Ces bornes de différentes natures à la connaissance n’épargnent pas des secteurs moins théoriques et dont les enjeux concernent tout un chacun. Ainsi en est-il de l’énergie nucléaire et de sa mise en œuvre dans les réacteurs de production d’électricité. L’un des points importants des débats entre partisans et adversaires de cette technologie concerne les risques engendrés par la radioactivité émise par le combustible et les éléments issus de la fission de ses atomes. Estimés acceptables par les uns, ils sont considérés inadmissibles par les autres. Pourquoi, dans un domaine technique basé sur des connaissances scientifiques, ne parvient-on pas à établir un consensus ?
L’une des raisons se niche, là encore, dans les limites associées aux savoirs mis en œuvre. Il n’existe pas de divergences entre scientifiques sur le caractère nocif des rayonnements radioactifs massifs : au-delà d’une certaine valeur, la mort intervient à brève échéance ; un peu au-dessous, le nombre de cancers et de leucémies engendrés dans une population reste approximativement proportionnel à la dose reçue, mais l’incertitude sur ces conséquences s’accroît aux faibles valeurs. Plus précisément, on ne sait pas s’il existe une dose-seuil, en deçà de laquelle aucun effet néfaste n’est encouru. L’étude statistique sur des populations soumises à des radioactivités naturelles différentes ne permet pas de trancher, car d’autres facteurs ayant des incidences sur le taux des affections recherchées rendent ininterprétables les résultats obtenus, compte tenu de la taille des échantillons de population raisonnablement possibles.

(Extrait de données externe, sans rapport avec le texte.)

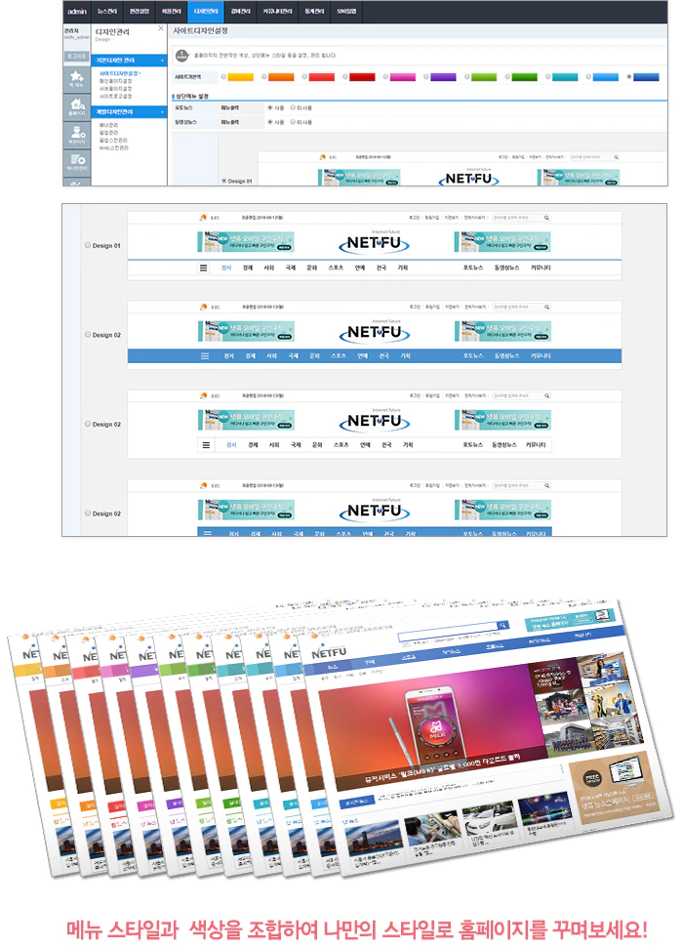This screenshot has height=948, width=682.
Task: Open the homepage house icon in sidebar
Action: tap(76, 108)
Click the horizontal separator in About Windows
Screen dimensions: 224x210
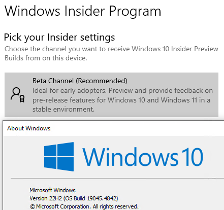[117, 178]
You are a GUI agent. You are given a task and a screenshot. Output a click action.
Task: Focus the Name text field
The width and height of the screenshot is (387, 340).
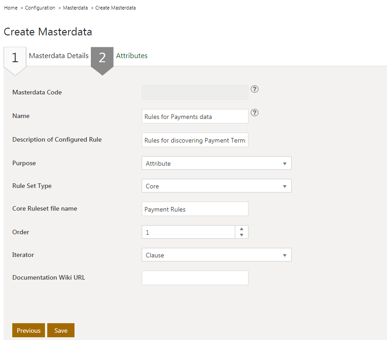[x=195, y=117]
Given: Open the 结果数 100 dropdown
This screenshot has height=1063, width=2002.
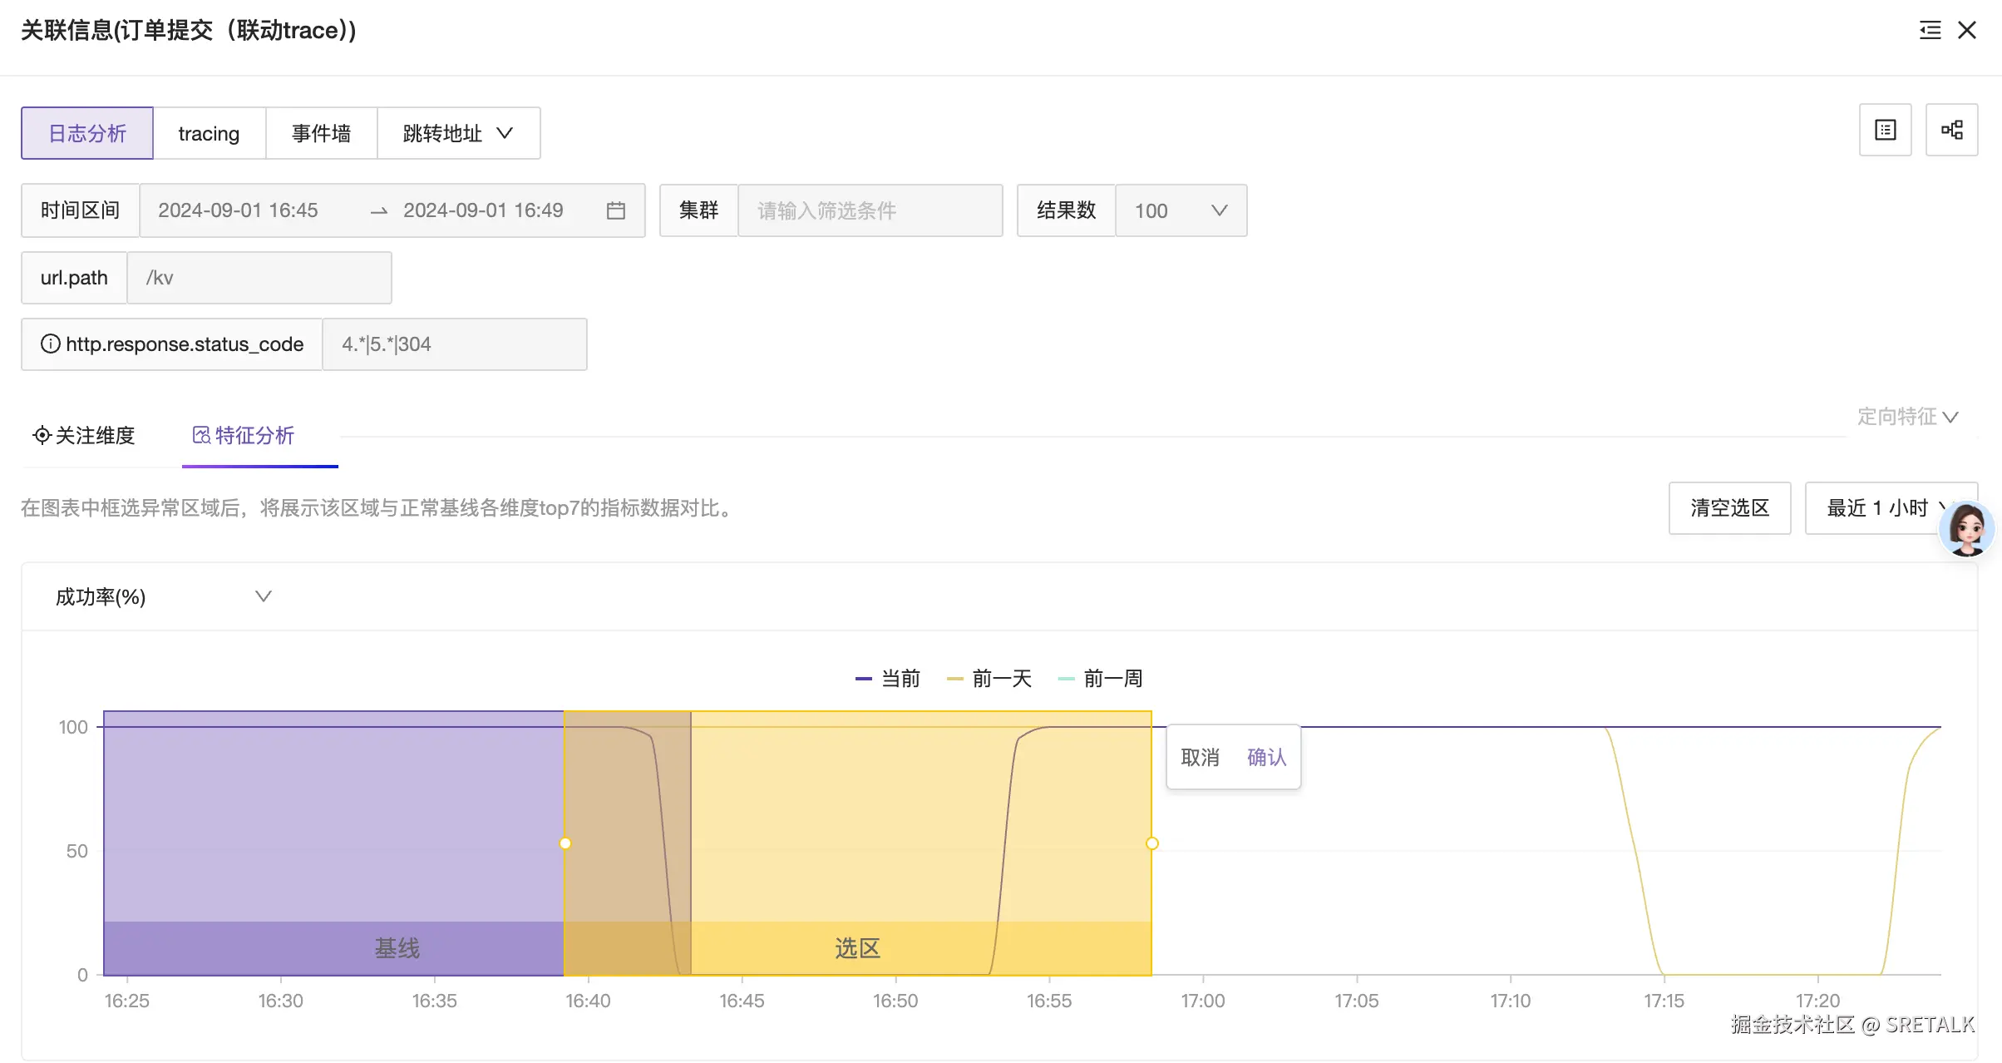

Le risque d’accident majeur causé par une centrale nucléaire préoccupe également beaucoup la population. De leur côté, les ingénieurs cherchent à établir la probabilité d’un tel évènement. Pour ce faire, ils se basent sur les défaillances effectivement constatées sur des matériels similaires à ceux utilisés dans les centrales et sur les erreurs humaines observées dans l’accomplissement de tâches définies. Ils déroulent alors les scénarios issus de ces dysfonctionnements : que se passe-t-il si tel tuyau se rompt, telle pompe ne fonctionne pas, si l’opérateur demande la manœuvre de telle vanne à tel moment ? En poursuivant l’arbre des conséquences possibles, ils en arrivent à calculer la probabilité de la fusion du cœur ou de celle de rejets radioactifs importants. Mais cela n’a pas empêché les techniciens d’être pris au dépourvu par le premier accident majeur de Three Mile Island en mars 1979. Car le réel est plus imaginatif que les ingénieurs et des séquences réputées improbables surviennent néanmoins.
Comment améliorer les processus de décision dans des domaines aussi controversés où la prise de risque, au-delà de sa quantification, reste un sujet qui ne relève pas de la seule rationalité scientifique ? Les savoirs communs, partagés avec les chercheurs de divers horizons, dont ceux issus des sciences humaines, dans des travaux dits de « science participative », peuvent orienter vers une piste à emprunter. Car ces connaissances sont susceptibles d’apporter des éléments de contexte, des thèmes oubliés, des acteurs ignorés, des liens absents, des manières originales d’apprécier les situations et des approches complémentaires aux recherches conduites dans le cadre habituel.